(Records shown Opens)

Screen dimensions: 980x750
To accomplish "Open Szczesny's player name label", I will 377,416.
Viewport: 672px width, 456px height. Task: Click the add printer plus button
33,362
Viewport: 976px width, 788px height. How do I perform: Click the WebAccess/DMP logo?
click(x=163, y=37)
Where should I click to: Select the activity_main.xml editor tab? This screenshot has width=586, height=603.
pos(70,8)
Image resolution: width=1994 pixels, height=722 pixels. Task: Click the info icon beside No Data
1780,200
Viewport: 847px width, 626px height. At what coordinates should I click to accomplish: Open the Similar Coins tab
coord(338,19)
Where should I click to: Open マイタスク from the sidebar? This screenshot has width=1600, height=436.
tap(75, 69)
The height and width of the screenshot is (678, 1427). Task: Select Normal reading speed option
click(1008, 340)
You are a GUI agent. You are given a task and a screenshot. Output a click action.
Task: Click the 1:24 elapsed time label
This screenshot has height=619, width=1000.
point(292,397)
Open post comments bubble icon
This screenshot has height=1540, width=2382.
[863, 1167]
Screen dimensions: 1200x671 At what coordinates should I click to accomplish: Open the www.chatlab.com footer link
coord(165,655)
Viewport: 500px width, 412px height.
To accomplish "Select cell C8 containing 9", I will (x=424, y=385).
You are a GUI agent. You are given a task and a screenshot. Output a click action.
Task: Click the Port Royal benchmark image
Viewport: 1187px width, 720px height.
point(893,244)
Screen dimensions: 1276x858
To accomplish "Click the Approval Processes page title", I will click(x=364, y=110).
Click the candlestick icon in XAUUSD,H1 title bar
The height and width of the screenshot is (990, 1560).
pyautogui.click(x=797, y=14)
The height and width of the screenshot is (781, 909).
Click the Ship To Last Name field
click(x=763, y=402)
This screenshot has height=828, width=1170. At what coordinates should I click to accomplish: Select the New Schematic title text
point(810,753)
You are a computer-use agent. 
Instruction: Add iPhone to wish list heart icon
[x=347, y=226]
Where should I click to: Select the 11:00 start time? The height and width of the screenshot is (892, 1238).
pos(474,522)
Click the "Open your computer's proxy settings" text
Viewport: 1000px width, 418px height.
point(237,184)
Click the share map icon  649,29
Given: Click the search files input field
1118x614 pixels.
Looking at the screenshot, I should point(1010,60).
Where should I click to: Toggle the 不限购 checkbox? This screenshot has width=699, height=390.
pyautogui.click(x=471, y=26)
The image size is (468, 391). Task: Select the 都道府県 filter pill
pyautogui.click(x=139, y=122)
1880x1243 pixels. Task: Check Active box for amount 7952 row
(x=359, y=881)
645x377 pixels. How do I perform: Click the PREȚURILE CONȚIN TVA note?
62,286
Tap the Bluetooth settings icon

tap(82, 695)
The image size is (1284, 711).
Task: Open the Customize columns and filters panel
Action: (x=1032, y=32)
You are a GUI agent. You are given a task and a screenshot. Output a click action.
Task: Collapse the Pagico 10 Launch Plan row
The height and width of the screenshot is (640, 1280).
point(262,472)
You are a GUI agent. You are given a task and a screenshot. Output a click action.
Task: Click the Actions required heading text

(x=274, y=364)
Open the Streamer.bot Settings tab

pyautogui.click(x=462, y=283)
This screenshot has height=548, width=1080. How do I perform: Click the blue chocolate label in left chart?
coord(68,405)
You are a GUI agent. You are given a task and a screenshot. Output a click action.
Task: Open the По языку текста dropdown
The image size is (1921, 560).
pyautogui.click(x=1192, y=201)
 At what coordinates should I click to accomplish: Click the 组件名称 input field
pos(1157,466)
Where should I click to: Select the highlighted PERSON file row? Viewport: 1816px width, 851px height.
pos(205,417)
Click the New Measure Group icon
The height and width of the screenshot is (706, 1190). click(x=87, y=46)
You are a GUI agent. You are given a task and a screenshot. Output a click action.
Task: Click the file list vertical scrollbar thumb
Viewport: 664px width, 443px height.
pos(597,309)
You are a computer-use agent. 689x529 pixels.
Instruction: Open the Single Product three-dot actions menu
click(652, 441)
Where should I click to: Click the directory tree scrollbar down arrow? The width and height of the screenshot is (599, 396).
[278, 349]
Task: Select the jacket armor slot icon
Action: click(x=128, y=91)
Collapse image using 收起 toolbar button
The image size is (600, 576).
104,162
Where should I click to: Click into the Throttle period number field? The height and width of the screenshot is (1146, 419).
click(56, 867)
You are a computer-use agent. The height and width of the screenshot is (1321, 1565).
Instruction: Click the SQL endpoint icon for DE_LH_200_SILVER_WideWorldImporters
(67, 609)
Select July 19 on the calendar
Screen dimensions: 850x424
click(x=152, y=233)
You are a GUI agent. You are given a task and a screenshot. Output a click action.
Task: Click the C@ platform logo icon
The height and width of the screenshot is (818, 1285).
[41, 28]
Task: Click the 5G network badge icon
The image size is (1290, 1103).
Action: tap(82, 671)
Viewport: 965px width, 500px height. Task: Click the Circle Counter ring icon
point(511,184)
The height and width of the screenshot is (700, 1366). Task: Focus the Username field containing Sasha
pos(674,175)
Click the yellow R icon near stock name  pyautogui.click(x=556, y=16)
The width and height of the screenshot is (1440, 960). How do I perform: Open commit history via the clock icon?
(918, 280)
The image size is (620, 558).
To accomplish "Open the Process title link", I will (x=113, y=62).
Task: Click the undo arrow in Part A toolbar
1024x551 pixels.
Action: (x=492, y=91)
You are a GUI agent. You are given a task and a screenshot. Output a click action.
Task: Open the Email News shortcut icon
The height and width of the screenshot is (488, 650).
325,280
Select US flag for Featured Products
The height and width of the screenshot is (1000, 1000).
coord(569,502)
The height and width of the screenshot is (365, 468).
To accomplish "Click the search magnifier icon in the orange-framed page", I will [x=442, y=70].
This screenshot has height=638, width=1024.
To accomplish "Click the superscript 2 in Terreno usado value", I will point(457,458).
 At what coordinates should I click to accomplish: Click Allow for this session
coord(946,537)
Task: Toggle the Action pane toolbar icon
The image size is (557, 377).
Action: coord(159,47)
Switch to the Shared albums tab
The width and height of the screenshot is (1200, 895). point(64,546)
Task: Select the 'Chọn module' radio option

(Records shown Closes)

Verbatim reproduction is required for the line holding "The height and width of the screenshot is (488, 650)." and for every line after it in the records, with no other line included.

## Exercise answer:
The height and width of the screenshot is (488, 650).
325,280
Select US flag for Featured Products
The height and width of the screenshot is (1000, 1000).
coord(569,502)
The height and width of the screenshot is (365, 468).
To accomplish "Click the search magnifier icon in the orange-framed page", I will [x=442, y=70].
This screenshot has height=638, width=1024.
To accomplish "Click the superscript 2 in Terreno usado value", I will point(457,458).
 At what coordinates should I click to accomplish: Click Allow for this session
coord(946,537)
Task: Toggle the Action pane toolbar icon
The image size is (557, 377).
Action: coord(159,47)
Switch to the Shared albums tab
The width and height of the screenshot is (1200, 895). point(64,546)
Task: Select the 'Chọn module' radio option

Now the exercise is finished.